Leonard Evans, 38, and Emma Roberts, 34, both of Bron Heulog, Llangefni, Anglesey, denied the offence but were found guilty of stealing £1,500 Bruce the bulldog at Pwllheli in August. They disputed intending to sell the two-year-old pet.

Evans received a six months suspended jail term and must do 180 hours unpaid work, thinking skills sessions, pay £50 compensation for the distress caused and £712 costs.

Court chairman Elfed ap Gomer said the offence occurred within a week of Evans, a cleaner, being placed on another court order.

Roberts, unemployed, was placed under a twelve months community order with 150 hours unpaid work and rehabilitation.
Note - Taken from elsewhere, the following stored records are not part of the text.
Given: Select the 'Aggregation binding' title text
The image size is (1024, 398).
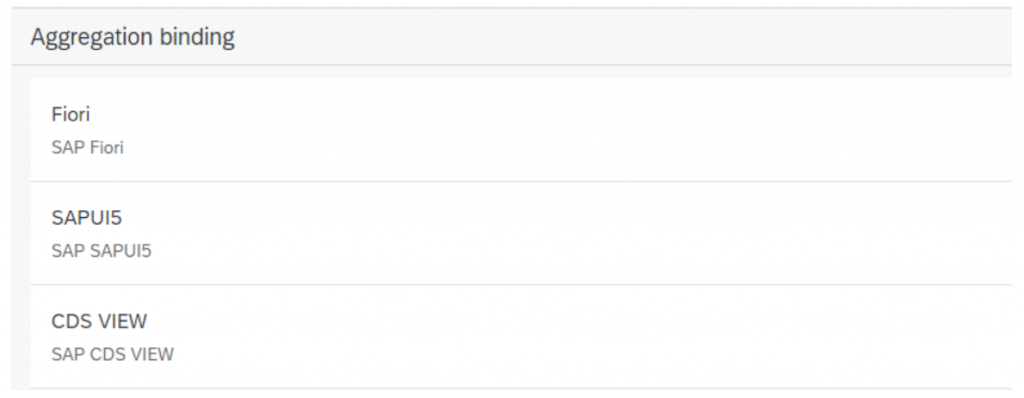Looking at the screenshot, I should [133, 37].
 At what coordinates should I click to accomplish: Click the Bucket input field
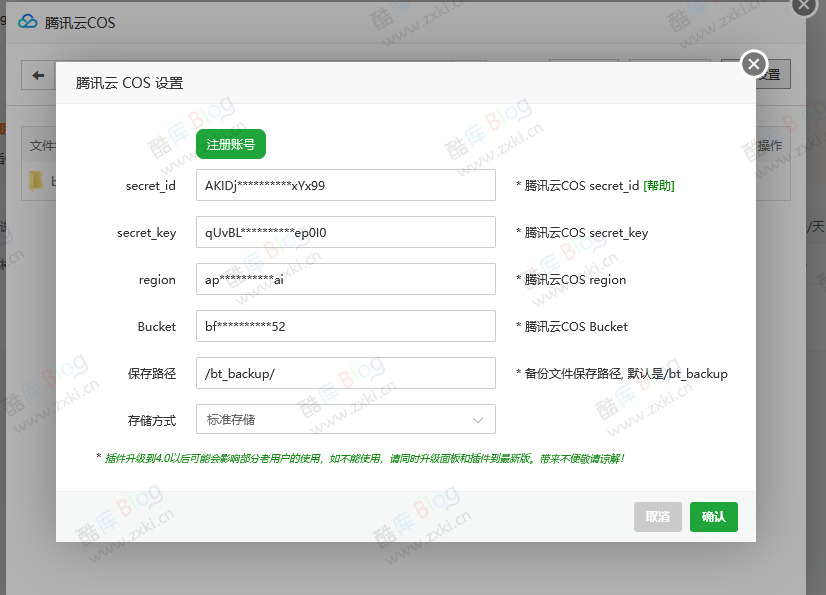coord(345,326)
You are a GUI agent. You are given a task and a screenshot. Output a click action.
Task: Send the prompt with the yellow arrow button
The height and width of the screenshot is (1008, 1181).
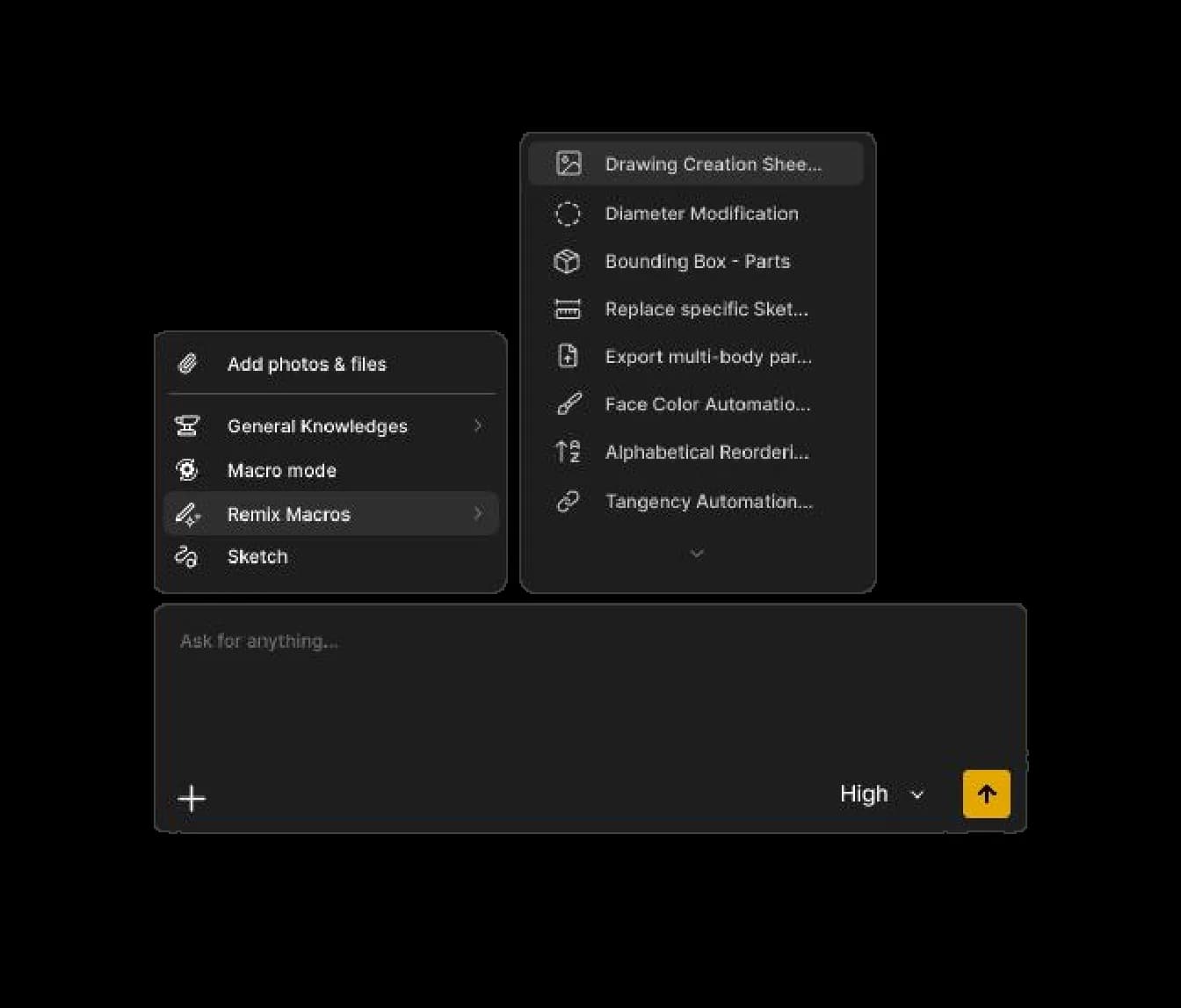987,794
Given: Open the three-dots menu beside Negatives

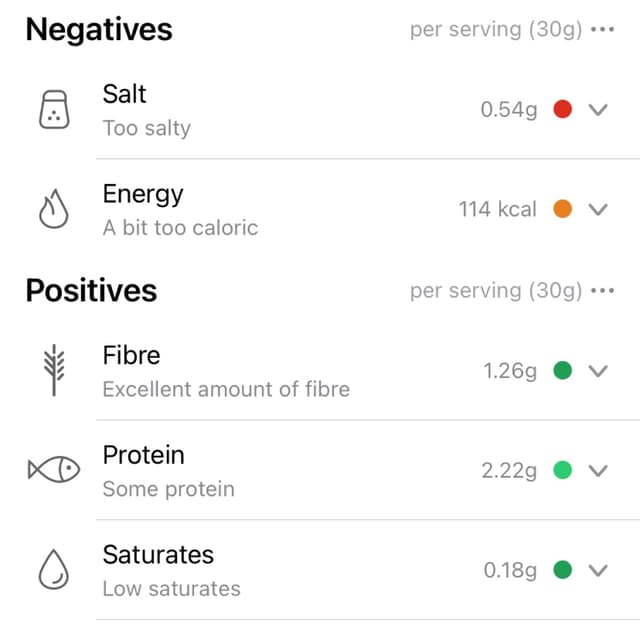Looking at the screenshot, I should pyautogui.click(x=602, y=29).
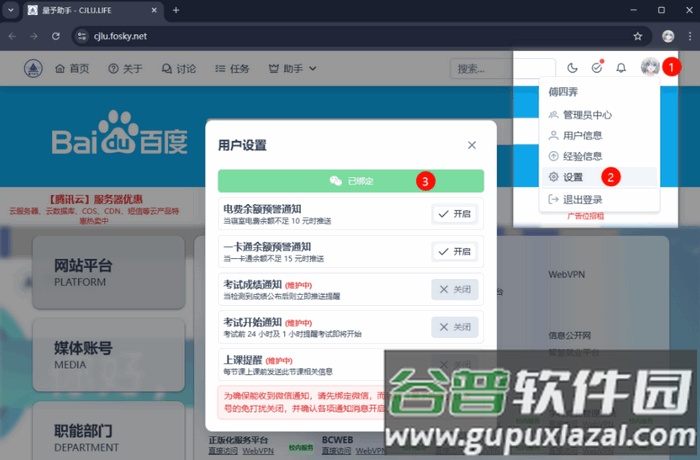Toggle 一卡通余额预警通知 开启 switch
This screenshot has width=700, height=460.
(x=455, y=251)
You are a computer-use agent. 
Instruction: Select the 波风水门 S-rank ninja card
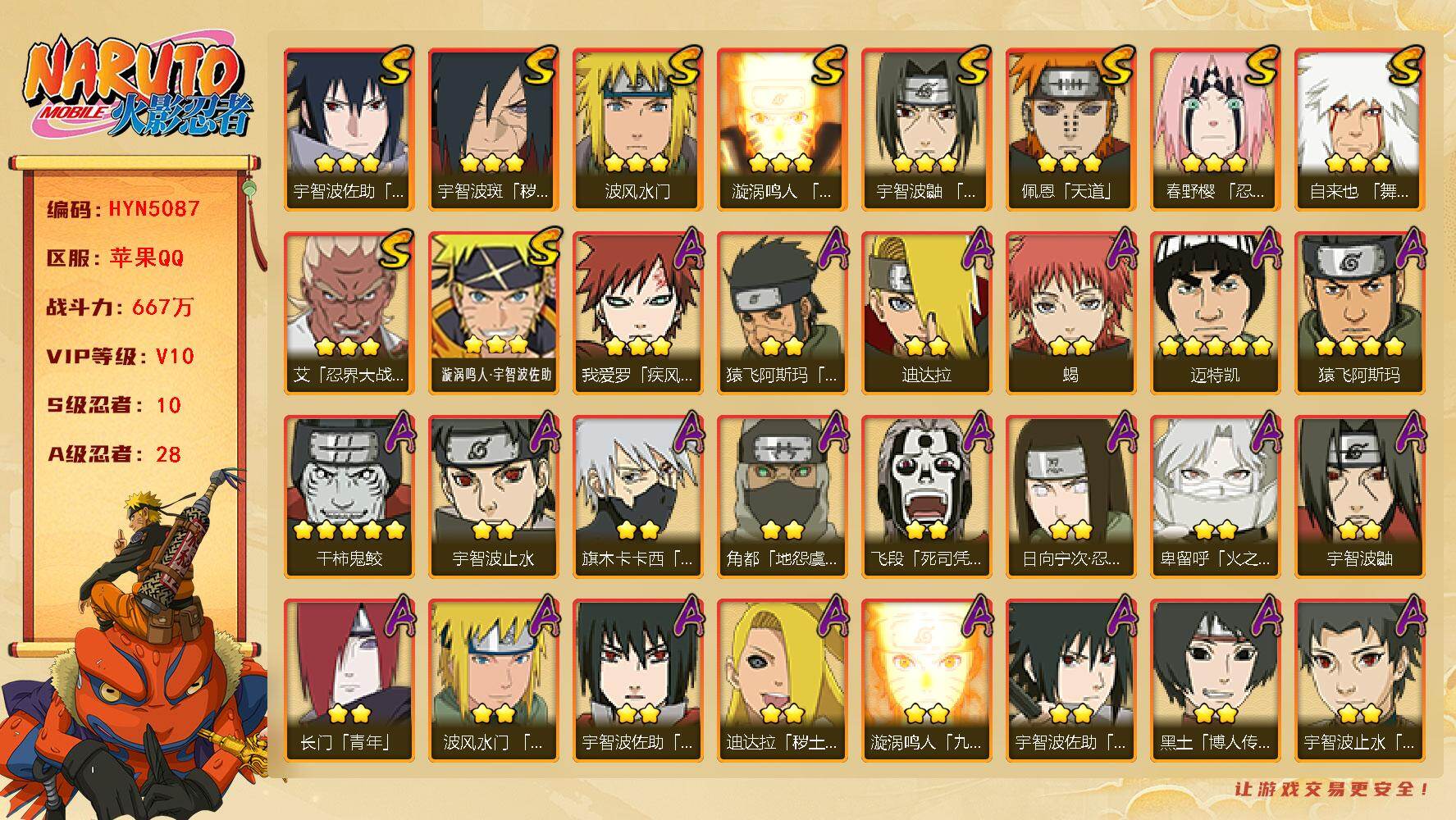pos(637,130)
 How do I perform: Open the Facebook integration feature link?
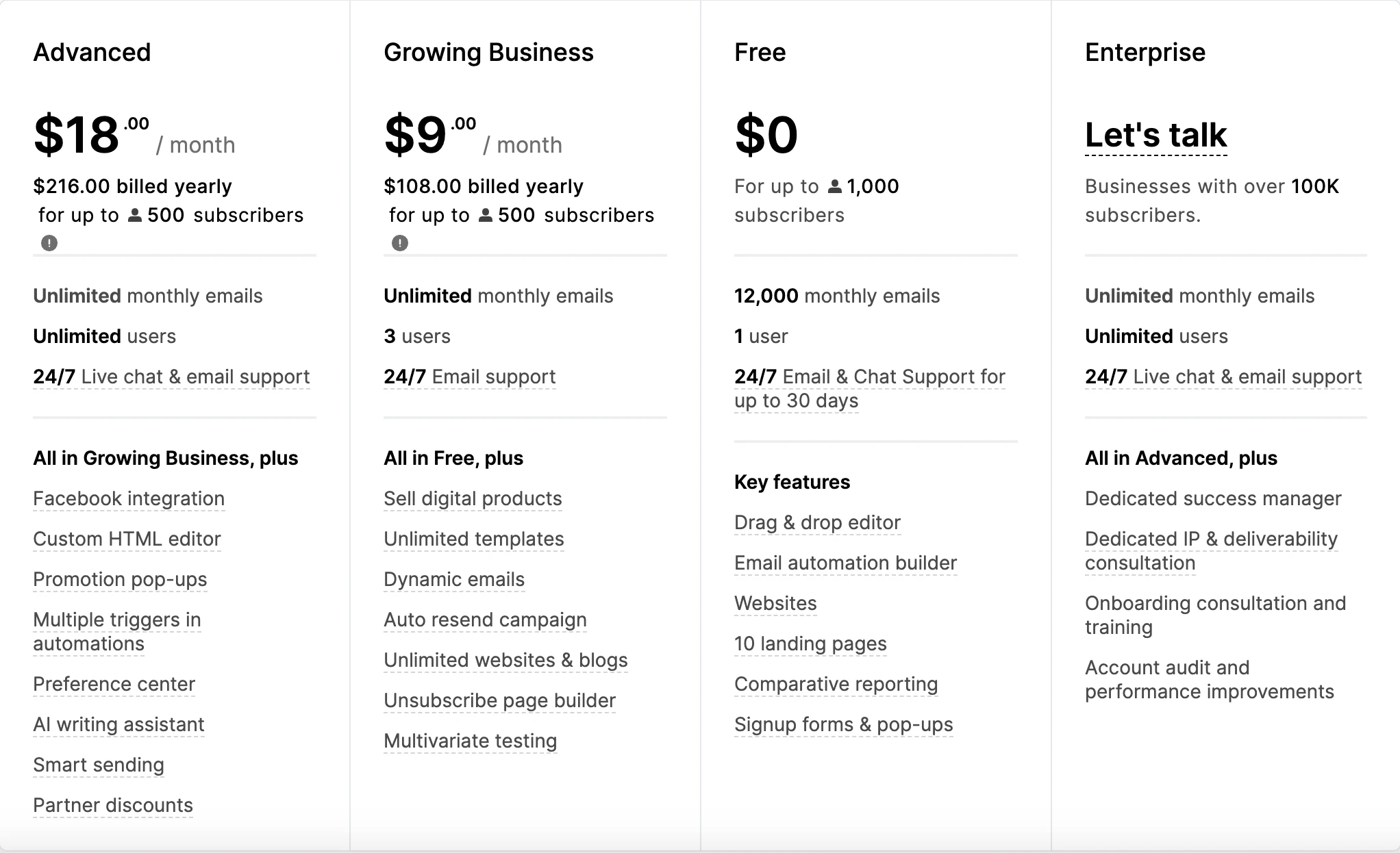point(129,498)
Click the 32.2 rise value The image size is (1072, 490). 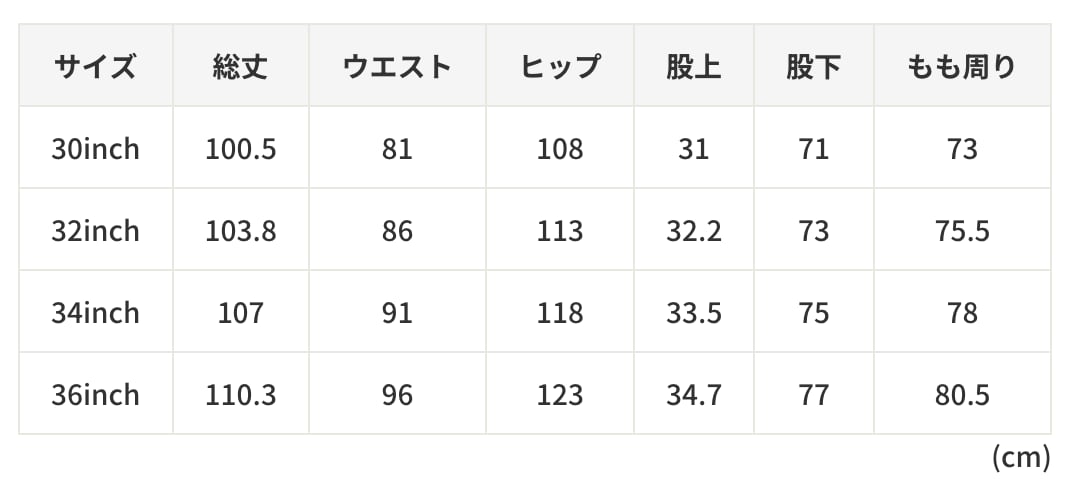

She must pay £50 compensation and £680 costs.

The defendants said friendly Bruce had run out and followed them as they walked in the street and they intended to find his owner. But Evans’s brother Benjamin told magistrates at Caernarfon he’d been pleading with them to return the dog which he realised belonged to his landlady Catrin Tudor.

The dog had been taken to his flat. He’d seen Miss Tudor “hysterical” and asking people if they’d noticed the dog which Roberts had called “Brutus.”

Benjamin Evans claimed: "They told me to keep my mouth shut.”

Prosecutor Julia Galston said Bruce was recovered by police, seemingly scared and “desperately thirsty,” the next day, after a Facebook appeal when Roberts was spotted at a bus stop with the dog.

Miss Tudor said in a statement read to the court: "Bruce is my world. I was so relieved to be reunited with him. The incident has left me terrified.”

She added :”It was as if someone had stolen a member of the family.”

The magistrates said the defendants had intended to sell the dog. A probation officer said they still maintained their innocence.